--- Problem description ---
In the entries, find all lines that hold the word "computer" and copy them.

--- Data for the task ---
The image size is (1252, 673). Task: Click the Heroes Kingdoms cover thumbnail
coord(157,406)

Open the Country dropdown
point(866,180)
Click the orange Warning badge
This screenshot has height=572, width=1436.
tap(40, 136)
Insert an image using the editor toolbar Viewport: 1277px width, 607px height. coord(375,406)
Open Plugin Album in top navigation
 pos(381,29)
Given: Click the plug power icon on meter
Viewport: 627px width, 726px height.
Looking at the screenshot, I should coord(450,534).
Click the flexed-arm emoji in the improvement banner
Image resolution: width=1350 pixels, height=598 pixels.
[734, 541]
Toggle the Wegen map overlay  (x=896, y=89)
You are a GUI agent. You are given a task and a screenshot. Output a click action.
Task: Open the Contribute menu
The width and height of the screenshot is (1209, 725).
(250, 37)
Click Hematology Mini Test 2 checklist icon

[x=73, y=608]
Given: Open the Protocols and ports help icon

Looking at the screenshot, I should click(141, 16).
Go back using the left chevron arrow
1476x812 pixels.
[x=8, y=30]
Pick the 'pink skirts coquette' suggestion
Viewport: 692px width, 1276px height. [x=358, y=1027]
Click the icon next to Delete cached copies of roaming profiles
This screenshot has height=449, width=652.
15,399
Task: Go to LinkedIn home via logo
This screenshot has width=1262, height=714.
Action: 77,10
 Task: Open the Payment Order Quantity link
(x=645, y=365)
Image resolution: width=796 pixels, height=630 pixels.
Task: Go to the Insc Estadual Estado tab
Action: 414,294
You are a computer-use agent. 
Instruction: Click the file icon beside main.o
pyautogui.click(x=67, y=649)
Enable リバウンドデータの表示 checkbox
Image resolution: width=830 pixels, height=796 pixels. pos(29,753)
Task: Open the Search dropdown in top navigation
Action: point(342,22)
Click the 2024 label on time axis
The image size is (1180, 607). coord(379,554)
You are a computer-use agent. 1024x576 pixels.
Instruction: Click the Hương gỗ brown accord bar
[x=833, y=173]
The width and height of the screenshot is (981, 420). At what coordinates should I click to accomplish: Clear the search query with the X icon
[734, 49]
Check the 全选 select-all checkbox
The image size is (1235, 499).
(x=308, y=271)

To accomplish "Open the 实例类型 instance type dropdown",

--- Result below ---
You are a computer-use agent. 
You are a computer-use agent. 1024x576 pixels.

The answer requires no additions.